Doctors across the United States are telling their patients to put off routine checkups and elective procedures to keep hospitals and clinics free to test and treat anyone who may have COVID-19.
This plea for patience and understanding is also coming from veterinarians, who treat pets of all kinds.
They are asking pet owners to forgo regular exams and minor surgery so animal hospitals can free up their equipment for redeployment to human hospitals.
Doctors say the same machines that keep animals healthy can be used on their owners.
"We buy at the same stores," said Paul Lunn, dean of the College of Veterinary Medicine at North Carolina State University. "There's no difference in the equipment."
The school handed over two ventilators and hundreds of protective suits and masks to hospitals in and around Raleigh, the state capital.
There are 30 accredited veterinary hospitals across the country, and Lunn says there are more than 70 ventilators that can be pressed into service, if needed.
The animal hospitals also have examination rooms and operating theaters large enough to treat people.
No direct transmission from pets
There is no evidence that domestic animals such as dogs and cats can catch or directly transmit COVID-19 to humans.
A widely circulated story that a 17-year-old dog in Hong Kong died from the disease is false. The animal succumbed to old age and other health problems.

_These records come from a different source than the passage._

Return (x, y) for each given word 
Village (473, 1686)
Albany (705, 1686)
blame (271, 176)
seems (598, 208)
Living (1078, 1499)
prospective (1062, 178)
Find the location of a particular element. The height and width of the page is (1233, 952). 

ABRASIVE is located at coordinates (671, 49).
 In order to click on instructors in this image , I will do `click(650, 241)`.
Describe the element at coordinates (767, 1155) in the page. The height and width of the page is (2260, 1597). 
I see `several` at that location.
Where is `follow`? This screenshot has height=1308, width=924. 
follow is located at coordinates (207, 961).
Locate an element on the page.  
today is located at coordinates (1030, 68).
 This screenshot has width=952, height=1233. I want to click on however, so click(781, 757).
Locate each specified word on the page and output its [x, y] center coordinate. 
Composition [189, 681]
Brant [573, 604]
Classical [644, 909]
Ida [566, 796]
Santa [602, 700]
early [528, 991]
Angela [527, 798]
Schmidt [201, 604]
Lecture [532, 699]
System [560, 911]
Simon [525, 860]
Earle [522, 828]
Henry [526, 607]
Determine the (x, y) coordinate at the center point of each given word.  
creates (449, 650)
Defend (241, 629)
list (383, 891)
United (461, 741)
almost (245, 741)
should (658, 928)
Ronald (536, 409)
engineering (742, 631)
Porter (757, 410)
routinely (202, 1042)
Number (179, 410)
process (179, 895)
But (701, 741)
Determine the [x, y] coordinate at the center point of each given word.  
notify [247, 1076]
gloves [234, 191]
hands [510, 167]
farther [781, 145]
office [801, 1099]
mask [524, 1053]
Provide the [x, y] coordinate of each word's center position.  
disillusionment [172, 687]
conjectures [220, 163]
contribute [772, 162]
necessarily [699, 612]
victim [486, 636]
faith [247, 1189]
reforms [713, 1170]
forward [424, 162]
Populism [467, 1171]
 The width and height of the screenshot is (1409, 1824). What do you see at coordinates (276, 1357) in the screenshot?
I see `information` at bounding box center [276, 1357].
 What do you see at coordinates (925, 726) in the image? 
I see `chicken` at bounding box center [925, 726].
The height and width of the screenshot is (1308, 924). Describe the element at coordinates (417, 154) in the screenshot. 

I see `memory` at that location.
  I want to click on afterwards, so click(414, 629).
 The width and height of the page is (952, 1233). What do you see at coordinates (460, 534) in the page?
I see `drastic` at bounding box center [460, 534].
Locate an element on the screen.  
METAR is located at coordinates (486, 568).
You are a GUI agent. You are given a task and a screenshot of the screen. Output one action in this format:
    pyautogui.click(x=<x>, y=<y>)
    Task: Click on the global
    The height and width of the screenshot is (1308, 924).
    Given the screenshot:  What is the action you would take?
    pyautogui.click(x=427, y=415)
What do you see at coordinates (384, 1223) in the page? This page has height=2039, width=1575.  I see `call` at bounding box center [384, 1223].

But if a human infected with the coronavirus pets a dog or cat, someone else can pick up the virus from the animal's fur.
Many animal shelters and adoption centers around the United States have closed to practice social distancing until the pandemic subsides.
Chris Bombaugh, president and CEO of the Montgomery County Humane Society in Montgomery County, Maryland, said it has suspended all adoptions of dogs and cats.
She says the animals can sense that something is going on but are still getting lots of love and care from the staff.
For small animals lucky enough to have a home, Bombaugh recommends that people make arrangements for someone to take care of their pets and have a 14-day supply of food and medicine on hand if the coronavirus strikes.